- [EXTRACTED DATA]
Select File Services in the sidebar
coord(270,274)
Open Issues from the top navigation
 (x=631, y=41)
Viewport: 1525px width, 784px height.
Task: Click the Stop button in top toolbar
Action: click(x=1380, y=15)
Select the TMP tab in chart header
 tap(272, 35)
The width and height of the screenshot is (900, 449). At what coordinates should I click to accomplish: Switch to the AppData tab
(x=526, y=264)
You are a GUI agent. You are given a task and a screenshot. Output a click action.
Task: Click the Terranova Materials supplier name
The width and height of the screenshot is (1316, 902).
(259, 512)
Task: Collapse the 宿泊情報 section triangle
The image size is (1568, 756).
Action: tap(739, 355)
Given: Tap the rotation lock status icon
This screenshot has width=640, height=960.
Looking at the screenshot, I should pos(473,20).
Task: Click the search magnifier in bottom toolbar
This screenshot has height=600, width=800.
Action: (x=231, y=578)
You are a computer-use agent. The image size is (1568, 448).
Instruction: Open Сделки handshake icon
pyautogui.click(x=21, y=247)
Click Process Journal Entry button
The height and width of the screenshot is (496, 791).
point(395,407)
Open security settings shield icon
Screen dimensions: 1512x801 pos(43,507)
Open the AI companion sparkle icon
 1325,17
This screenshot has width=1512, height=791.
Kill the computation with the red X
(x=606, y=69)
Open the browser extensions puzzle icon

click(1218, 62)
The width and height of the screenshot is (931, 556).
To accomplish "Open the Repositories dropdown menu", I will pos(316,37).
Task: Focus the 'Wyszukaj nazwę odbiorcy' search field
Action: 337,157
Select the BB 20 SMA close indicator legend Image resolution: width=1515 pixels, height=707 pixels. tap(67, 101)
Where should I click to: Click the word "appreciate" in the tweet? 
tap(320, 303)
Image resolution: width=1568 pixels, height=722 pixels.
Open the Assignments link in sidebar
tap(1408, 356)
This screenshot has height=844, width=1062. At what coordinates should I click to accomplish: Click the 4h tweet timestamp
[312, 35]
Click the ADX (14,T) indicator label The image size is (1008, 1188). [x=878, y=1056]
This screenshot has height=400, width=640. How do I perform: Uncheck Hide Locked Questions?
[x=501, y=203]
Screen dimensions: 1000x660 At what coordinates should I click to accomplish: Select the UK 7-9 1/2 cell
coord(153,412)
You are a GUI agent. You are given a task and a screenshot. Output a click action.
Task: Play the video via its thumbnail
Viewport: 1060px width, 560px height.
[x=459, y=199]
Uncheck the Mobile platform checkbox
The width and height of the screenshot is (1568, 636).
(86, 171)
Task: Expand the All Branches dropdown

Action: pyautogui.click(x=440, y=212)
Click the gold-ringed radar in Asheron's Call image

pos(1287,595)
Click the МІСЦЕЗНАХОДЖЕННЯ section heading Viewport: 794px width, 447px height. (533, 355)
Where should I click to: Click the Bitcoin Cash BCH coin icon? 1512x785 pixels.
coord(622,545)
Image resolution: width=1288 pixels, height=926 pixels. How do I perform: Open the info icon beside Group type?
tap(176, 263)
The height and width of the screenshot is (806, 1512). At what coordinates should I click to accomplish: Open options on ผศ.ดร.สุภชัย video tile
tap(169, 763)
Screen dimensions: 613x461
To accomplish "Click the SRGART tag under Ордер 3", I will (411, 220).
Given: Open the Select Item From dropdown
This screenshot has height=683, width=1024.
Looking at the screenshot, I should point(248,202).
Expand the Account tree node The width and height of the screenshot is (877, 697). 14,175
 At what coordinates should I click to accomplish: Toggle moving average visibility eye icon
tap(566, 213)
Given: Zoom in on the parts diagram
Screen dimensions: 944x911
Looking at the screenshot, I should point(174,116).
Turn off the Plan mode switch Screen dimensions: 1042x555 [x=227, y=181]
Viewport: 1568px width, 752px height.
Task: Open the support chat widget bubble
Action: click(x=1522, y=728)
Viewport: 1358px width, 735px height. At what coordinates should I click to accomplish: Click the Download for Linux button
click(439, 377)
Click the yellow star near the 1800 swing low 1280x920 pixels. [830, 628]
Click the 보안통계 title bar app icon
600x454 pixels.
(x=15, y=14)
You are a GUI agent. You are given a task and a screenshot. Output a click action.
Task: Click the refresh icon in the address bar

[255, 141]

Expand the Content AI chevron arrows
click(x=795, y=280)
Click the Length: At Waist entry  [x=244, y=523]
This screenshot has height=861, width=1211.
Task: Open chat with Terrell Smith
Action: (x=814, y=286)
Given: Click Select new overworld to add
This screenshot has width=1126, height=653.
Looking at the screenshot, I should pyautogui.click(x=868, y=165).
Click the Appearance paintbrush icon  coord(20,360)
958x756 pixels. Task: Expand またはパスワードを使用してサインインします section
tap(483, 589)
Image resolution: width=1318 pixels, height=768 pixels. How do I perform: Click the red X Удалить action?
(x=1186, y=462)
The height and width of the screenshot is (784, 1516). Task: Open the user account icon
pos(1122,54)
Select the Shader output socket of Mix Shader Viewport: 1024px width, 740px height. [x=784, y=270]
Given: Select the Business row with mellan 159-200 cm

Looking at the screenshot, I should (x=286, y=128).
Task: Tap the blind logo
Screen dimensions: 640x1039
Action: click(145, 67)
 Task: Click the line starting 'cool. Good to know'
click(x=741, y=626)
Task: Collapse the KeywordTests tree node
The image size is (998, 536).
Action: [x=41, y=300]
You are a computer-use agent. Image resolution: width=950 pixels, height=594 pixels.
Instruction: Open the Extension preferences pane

- [TO DO]
Begin at the line that contains "Image resolution: width=1318" and stop after the line that contains "pos(1122,54)". Reproduce every line of the entries in that span, requests included, offsetting each coordinate in the answers by adding 14.

- [RESPONSE FOR THIS EXERCISE]
Image resolution: width=1318 pixels, height=768 pixels. How do I perform: Click the red X Удалить action?
(x=1200, y=476)
The height and width of the screenshot is (784, 1516). Task: Open the user account icon
pos(1136,68)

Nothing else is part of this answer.